• _Requirement_
Reproduce the data that follows character for character, but omit its pictures.

--

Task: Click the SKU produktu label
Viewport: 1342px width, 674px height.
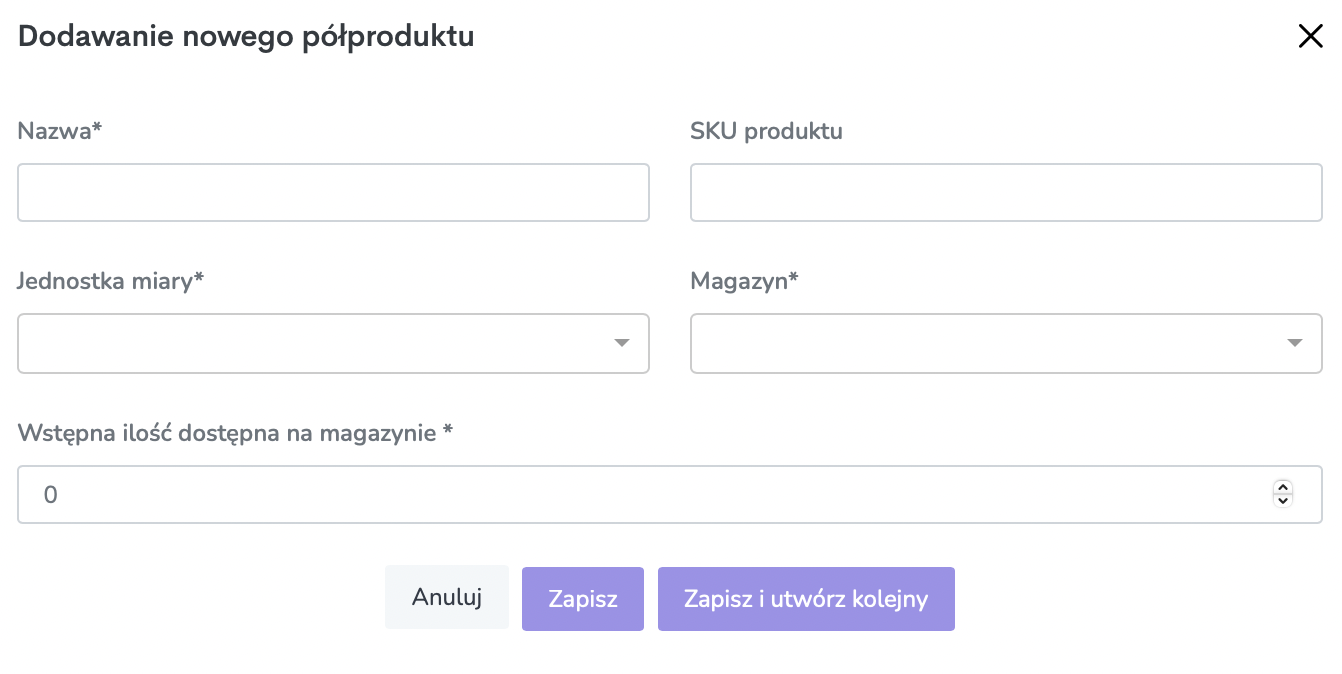Action: point(766,131)
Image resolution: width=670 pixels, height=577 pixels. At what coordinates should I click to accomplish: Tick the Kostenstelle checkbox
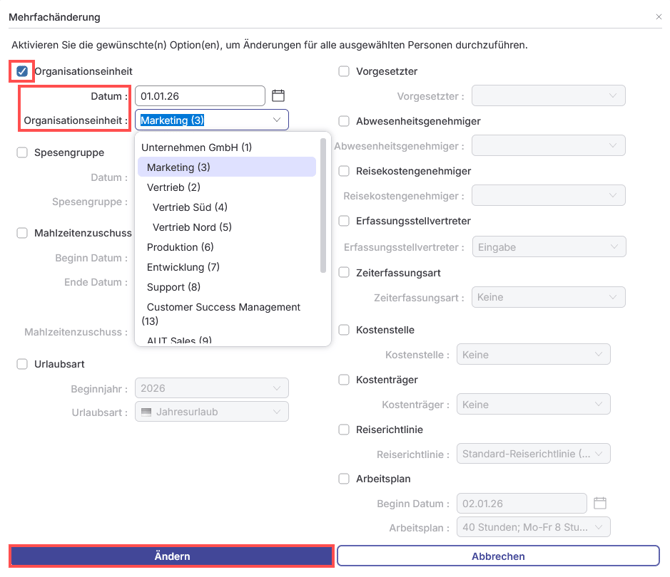coord(344,330)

--

• _Finished exercise_
Task: Click the SKU produktu label
Viewport: 1342px width, 674px height.
Action: point(766,131)
Image resolution: width=670 pixels, height=577 pixels. At what coordinates should I click to accomplish: Tick the Kostenstelle checkbox
coord(344,330)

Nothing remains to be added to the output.